Julian Adams, PhD, on Innovating Bone Marrow Transplantation With Omidubicel in Hematologic Malignancies


Julian Adams, PhD, discusses the potential of Omidubicel for patients with hematologic cancers such as lymphomas and leukemias.

GeneTherapyLive® sat down with Julian Adams, PhD, chief executive officer of the biotechnology company Gamida Cell, to discuss updates with the company, its latest innovations in cellular manufacturing, and the development of omidubicel (NiCord), which may help to resolve unmet needs in patients with hematologic malignancies.1

Although use of cord blood has been a successful tool in the treatment of leukemias and lymphomas, the number of cells collected from infants is not enough for an adult transplantation. However, Omidubicel has the potential to expand stem cells 50- to 100-fold with high reliability manufacturing.

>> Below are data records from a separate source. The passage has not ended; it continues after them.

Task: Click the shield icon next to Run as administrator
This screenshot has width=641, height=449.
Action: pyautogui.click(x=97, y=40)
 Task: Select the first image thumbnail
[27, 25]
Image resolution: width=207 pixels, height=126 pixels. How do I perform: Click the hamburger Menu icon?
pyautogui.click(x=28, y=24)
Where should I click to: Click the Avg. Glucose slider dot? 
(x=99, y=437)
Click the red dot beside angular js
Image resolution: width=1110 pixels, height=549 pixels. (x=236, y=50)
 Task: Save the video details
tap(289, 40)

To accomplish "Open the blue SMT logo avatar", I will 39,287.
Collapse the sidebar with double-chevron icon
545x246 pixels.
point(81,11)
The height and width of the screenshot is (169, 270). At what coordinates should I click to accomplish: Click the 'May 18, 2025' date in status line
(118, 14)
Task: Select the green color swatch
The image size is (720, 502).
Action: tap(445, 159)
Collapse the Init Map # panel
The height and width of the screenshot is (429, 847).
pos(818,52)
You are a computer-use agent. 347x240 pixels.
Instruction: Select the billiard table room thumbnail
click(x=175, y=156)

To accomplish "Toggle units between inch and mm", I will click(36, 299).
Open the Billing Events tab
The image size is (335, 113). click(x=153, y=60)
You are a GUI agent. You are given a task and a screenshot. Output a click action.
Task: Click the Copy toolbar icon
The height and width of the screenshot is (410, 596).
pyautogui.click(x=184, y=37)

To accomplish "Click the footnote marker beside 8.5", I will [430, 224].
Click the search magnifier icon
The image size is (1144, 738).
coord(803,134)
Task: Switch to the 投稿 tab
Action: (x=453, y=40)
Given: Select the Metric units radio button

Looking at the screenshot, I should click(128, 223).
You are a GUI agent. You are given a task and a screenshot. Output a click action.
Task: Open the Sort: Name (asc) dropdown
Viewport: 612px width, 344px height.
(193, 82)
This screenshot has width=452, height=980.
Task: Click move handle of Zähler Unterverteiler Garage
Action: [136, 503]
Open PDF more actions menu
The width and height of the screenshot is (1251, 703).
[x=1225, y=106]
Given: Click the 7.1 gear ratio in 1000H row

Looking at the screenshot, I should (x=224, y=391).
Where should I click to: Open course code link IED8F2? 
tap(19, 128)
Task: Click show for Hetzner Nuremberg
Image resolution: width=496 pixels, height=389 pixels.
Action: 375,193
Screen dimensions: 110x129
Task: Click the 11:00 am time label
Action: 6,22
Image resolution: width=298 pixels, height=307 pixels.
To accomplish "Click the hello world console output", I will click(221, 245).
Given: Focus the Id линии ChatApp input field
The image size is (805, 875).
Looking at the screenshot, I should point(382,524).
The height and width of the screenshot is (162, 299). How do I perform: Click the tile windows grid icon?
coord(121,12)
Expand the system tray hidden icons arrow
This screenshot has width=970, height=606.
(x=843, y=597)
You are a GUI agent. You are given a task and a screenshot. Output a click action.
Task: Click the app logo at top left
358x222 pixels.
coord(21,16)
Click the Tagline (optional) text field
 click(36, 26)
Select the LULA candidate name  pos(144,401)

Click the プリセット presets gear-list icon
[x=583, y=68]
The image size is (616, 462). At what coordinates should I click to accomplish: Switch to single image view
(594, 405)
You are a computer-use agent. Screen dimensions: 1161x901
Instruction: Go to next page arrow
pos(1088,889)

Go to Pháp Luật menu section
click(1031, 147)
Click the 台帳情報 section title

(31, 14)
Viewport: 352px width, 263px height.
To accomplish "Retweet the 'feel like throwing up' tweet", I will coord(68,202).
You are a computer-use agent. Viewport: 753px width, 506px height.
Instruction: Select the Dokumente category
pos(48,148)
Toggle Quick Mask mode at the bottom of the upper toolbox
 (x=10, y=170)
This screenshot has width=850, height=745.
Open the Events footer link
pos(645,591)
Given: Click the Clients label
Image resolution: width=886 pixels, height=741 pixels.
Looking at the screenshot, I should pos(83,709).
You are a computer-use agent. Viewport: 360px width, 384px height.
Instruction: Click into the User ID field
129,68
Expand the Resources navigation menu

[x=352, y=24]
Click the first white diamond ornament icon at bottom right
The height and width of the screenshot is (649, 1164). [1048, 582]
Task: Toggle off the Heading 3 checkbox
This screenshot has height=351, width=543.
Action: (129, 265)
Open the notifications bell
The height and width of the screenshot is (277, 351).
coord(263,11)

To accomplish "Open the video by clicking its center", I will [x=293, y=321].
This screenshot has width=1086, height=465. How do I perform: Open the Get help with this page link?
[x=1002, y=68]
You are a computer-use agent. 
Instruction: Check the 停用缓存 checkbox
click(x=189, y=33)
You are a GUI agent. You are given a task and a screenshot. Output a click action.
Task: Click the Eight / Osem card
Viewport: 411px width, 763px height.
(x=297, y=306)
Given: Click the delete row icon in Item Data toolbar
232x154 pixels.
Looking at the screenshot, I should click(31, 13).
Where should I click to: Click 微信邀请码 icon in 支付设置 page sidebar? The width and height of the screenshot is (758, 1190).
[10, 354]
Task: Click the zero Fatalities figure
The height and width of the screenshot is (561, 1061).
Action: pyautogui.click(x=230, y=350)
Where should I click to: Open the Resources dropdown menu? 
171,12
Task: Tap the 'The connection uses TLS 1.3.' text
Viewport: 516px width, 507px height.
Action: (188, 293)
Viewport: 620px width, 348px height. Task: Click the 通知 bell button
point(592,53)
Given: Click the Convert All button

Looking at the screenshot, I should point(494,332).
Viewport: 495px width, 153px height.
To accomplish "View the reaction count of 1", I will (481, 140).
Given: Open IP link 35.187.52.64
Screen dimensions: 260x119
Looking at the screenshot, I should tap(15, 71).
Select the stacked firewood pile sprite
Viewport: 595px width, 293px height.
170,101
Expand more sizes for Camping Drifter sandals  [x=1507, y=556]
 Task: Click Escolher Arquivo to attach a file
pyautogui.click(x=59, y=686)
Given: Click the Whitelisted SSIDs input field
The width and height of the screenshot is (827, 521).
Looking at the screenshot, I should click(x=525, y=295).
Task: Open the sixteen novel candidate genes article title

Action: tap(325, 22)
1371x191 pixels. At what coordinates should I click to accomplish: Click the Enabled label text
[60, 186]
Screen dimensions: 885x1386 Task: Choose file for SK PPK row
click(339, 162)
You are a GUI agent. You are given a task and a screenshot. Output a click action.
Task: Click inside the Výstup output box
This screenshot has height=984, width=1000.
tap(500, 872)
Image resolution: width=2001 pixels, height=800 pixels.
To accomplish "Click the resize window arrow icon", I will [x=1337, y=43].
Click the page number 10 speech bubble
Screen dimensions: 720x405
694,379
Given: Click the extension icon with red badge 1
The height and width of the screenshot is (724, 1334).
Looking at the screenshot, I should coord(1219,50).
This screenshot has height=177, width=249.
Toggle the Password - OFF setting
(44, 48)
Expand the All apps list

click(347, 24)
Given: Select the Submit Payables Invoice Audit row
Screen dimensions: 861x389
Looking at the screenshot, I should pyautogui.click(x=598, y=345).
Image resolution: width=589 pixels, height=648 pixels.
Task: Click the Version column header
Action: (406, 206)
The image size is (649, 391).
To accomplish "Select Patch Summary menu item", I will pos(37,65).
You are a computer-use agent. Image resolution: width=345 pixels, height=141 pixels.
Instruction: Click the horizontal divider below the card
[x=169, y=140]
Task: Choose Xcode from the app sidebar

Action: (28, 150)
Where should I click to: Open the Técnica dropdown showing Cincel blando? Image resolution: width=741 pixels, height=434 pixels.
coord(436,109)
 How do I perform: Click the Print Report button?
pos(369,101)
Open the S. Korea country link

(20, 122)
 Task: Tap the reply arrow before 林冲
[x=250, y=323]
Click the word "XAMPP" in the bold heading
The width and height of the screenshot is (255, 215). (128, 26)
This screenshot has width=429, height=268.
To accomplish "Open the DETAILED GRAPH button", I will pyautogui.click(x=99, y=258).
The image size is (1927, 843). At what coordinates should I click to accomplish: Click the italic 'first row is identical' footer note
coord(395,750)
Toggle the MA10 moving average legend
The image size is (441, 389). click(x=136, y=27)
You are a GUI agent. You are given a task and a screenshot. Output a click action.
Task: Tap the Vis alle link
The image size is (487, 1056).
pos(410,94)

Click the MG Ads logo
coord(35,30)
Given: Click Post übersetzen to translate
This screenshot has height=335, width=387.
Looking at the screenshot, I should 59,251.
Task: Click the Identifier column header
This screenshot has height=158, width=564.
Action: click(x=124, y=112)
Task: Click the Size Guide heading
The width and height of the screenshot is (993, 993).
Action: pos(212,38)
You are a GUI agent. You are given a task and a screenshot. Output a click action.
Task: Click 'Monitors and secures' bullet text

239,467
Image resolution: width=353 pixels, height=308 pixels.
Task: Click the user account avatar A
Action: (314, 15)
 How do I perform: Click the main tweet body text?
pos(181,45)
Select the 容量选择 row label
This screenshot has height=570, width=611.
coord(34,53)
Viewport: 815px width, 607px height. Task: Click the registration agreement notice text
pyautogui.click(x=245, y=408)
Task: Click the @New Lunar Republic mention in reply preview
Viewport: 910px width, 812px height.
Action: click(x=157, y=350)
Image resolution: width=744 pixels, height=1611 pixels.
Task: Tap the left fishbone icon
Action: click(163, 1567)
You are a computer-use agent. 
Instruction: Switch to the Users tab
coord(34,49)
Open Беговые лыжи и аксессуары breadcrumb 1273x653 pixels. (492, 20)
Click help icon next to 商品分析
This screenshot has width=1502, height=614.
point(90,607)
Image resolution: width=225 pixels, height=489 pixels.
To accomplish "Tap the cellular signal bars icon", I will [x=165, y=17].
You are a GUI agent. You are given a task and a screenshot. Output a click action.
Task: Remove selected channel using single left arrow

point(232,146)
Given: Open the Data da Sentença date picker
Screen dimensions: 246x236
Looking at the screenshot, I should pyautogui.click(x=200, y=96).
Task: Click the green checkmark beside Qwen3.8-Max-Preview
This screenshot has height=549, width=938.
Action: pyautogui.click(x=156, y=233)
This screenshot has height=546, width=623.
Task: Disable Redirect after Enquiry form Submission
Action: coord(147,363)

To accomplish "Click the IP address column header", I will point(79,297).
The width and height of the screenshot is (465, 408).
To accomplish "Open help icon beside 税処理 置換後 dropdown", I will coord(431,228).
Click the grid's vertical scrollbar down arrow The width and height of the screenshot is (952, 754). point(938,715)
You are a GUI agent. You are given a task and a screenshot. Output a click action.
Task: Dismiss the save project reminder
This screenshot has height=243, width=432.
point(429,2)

Gamida Cell is dedicated to innovative cellular therapies. Cell and gene therapies have blossomed over the last decade into potentially curative treatments for blood cancers and serious blood disorders. We have been part of that innovation and are developing multiple products to help patients with terminal diseases [who] either need a bone marrow transplant or some other treatment for a serious malignancy.

Our “special sauce” has been in our unique perspective and platform technology to grow cells. We deploy what is called nicotinamide tumor cell culture [NAM], so that when we add the growth factors to enhance the number of cells, we retain the property of those cells, namely the function and potency, [but] we make larger numbers of cells. We can get a 50- to 100-fold expansion of a cell with a specific phenotype, but it retains its original property by adding this NAM technology to the subculture system. We have been doing this since inception and have successfully developed 2 critical programs that are showing remarkable activity and signs of efficacy with safety.

Of course…we are still [in the] pre-approval [stage], but I wanted to make the point that over many years, we have developed extreme expertise in cell culture and cell manufacturing on different scales. As well, we have learned how to cryopreserve those cells because they often need to be shipped; they are not stable if they are not frozen at very low temperatures. We can recover those cells through bowing procedures that we have developed both through thawing buffers or standard operating procedures.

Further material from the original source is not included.